There is work being done at the Kanaka Creek Park Fish Fence that will help a local salmon group in rearing fish.
The Kanaka Education and Environmental Partnership Society (KEEPS), which operates the fish fence and rears salmon at its hatchery, is reinforcing the fish fence with a new steel and concrete structure.
"The old wooden A-frames have taken a lot of hits over the years," said Ross Davies, spokesperson for KEEPS.
There has been high water and floating debris piling up at the fish fence in the recent past.
Davies said the basic configuration and operation of the fish fence off 232nd Street will remain the same. Salmon are trapped there, and their eggs used in the hatchery operation. The Bell-Irving Hatchery is the largest community partnership hatchery in the Lower Mainland. Some 4,500 hours of volunteer work goes into producing the hatchery's licensed quota of 325,000 chum, 80,000 coho, and 150,000 pink salmon in odd-numbered years.
The work on the new fish fence will be completed by fisheries experts in time for this fall's spawning, which should start strong.
Davies said the prospects for Fraser River pink salmon are great this year, with median forecasts calling for a run of 27 million.
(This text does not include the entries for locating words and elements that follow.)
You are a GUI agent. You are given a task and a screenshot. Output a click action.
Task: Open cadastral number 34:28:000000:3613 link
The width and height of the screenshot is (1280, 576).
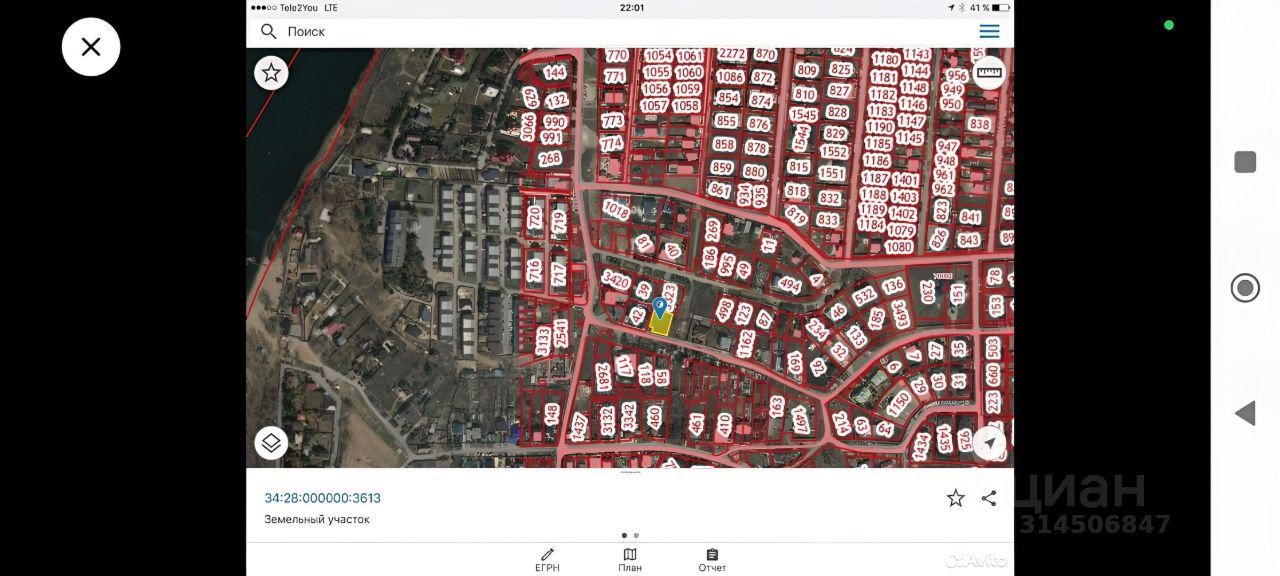[322, 498]
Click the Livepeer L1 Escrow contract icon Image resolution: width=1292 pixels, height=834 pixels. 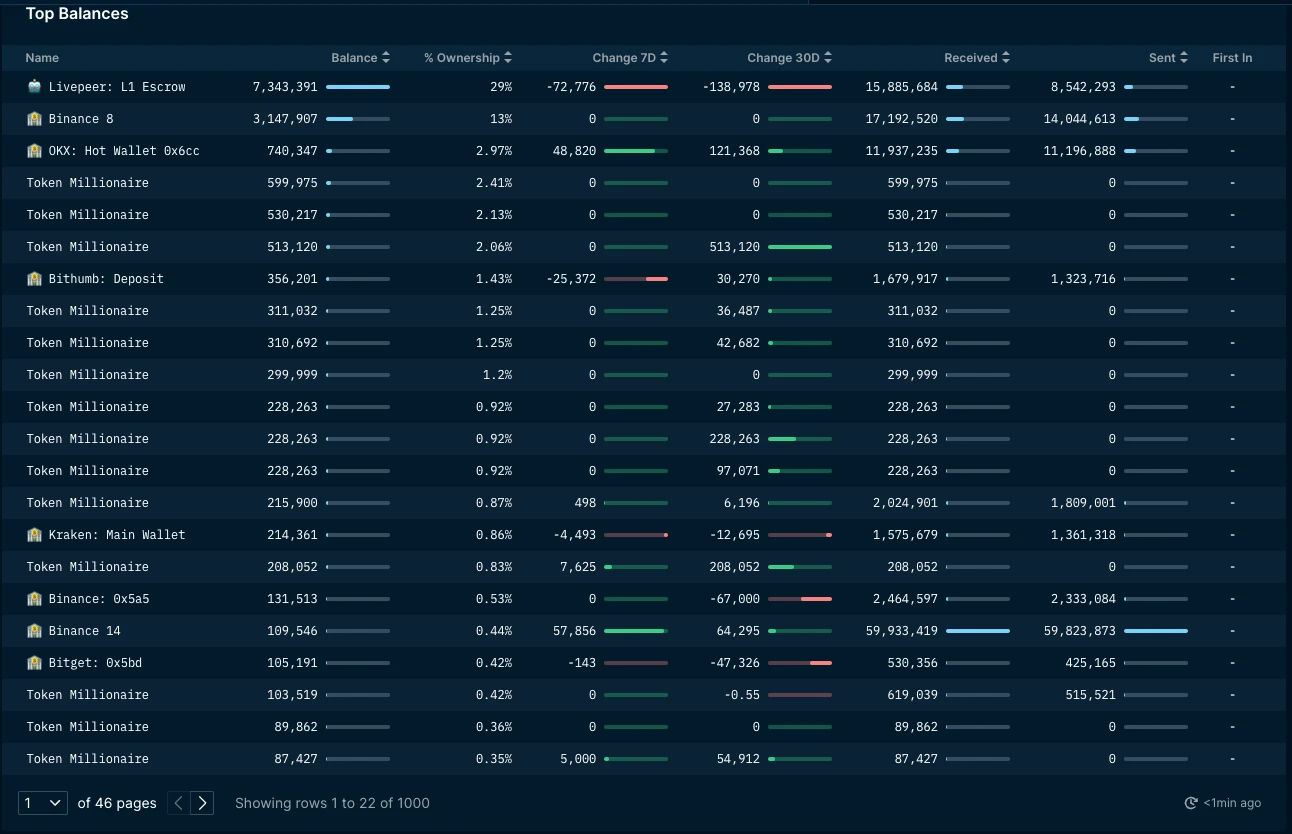click(35, 87)
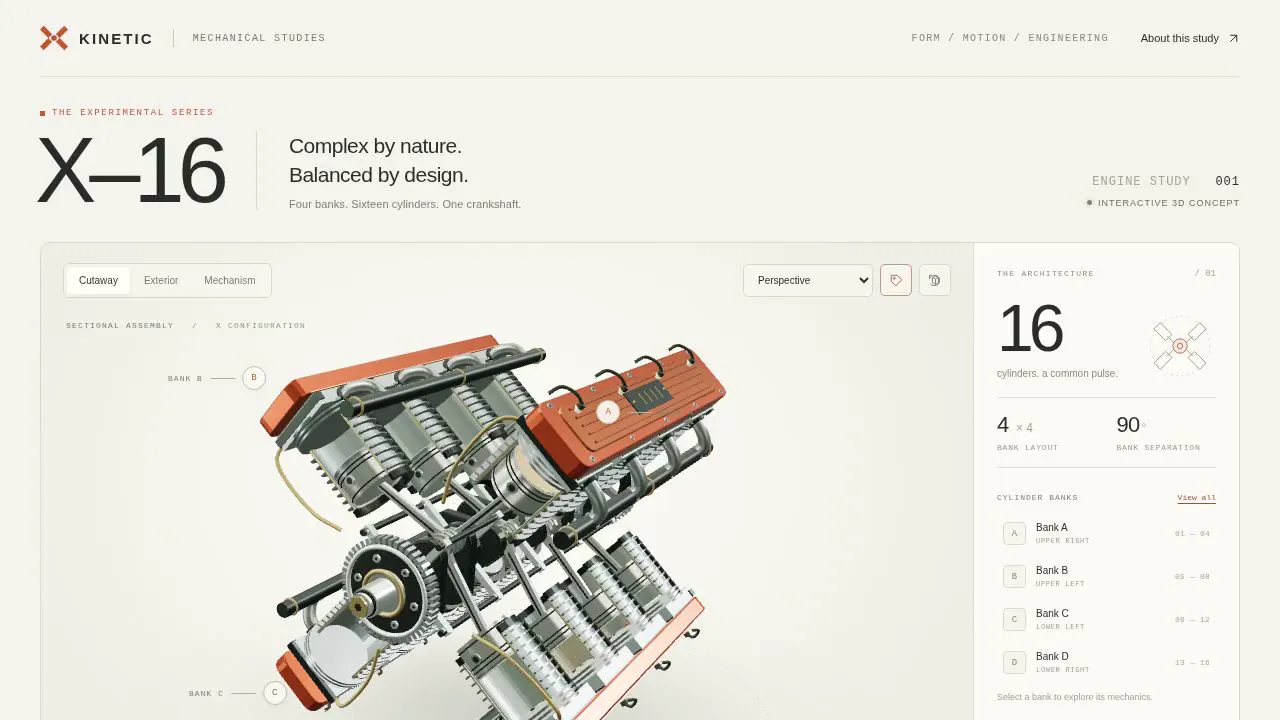Click the X-configuration engine diagram icon
Screen dimensions: 1280x720
click(1180, 346)
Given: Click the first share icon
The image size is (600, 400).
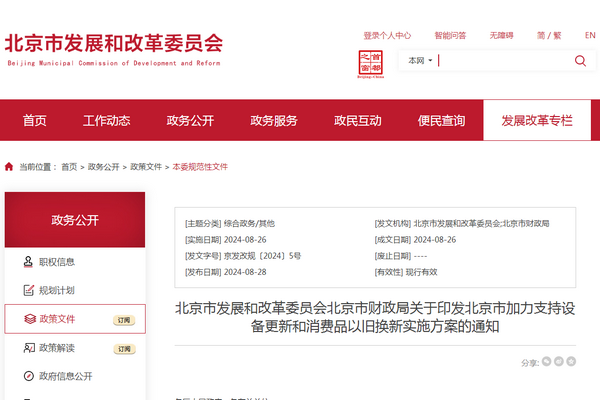Looking at the screenshot, I should click(548, 362).
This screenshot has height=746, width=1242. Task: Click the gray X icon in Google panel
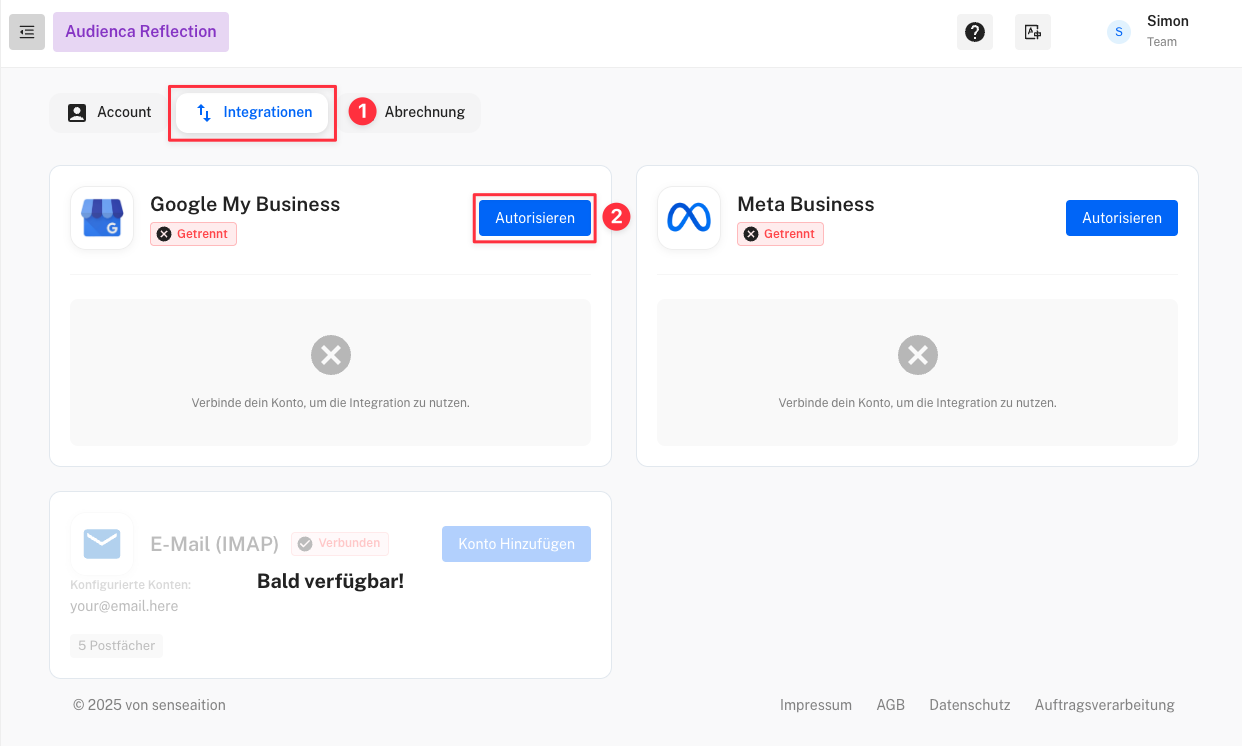(x=330, y=355)
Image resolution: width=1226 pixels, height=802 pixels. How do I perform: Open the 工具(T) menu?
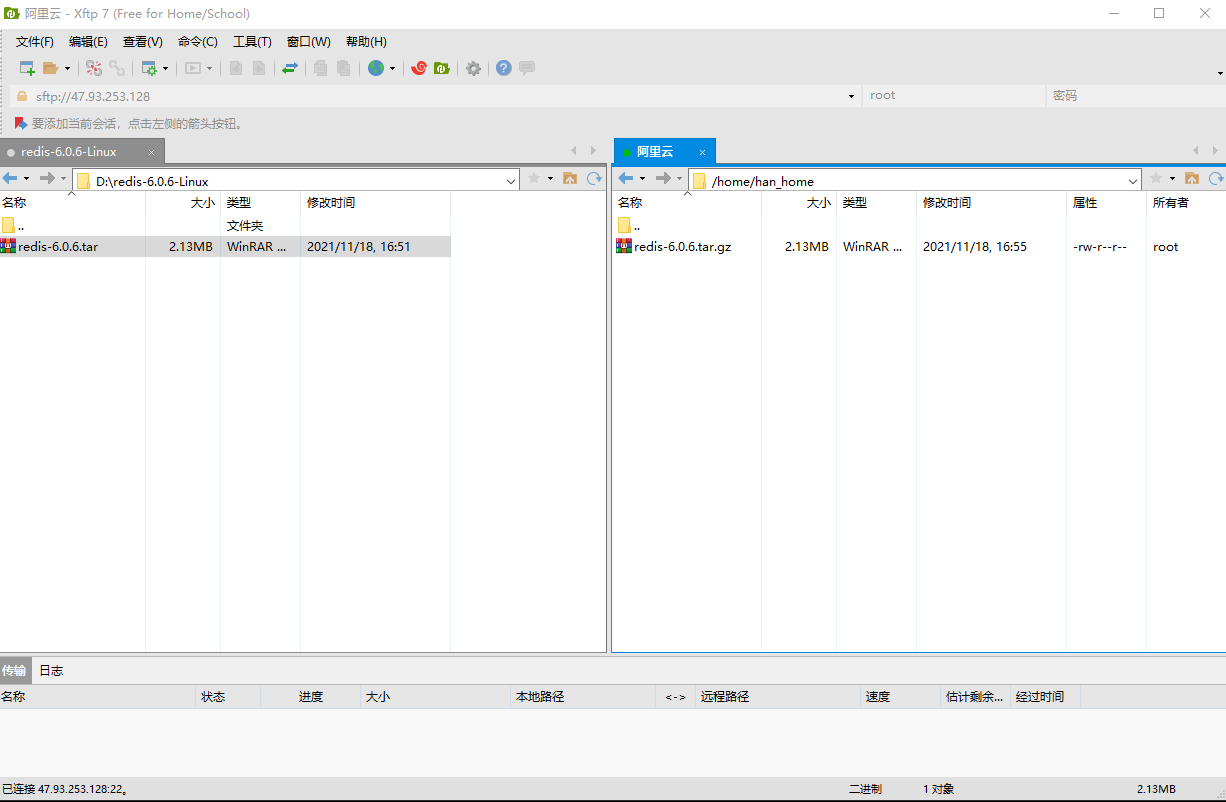(252, 41)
Pinks are the first salmon run on the Fraser.
"Some of that action has to spill into Kanaka," said Davies, noting it should be a dramatic natural spectacle when the fish arrive in the river – as early as the last week of September in Kanaka.
The Watershed Watch Salmon Society offered a prediction on salmon returns for 2025, and it says pinks are forecast to return in numbers exceeding their long-term averages, calling the Fraser pinks a "bright spot" in wild salmon returns.
"The Fraser River pink salmon return is forecast to exceed 29 million fish at the 50 per cent probability level, meaning it could well be smaller, or much larger, than the 29 million," said the Watershed Watch report.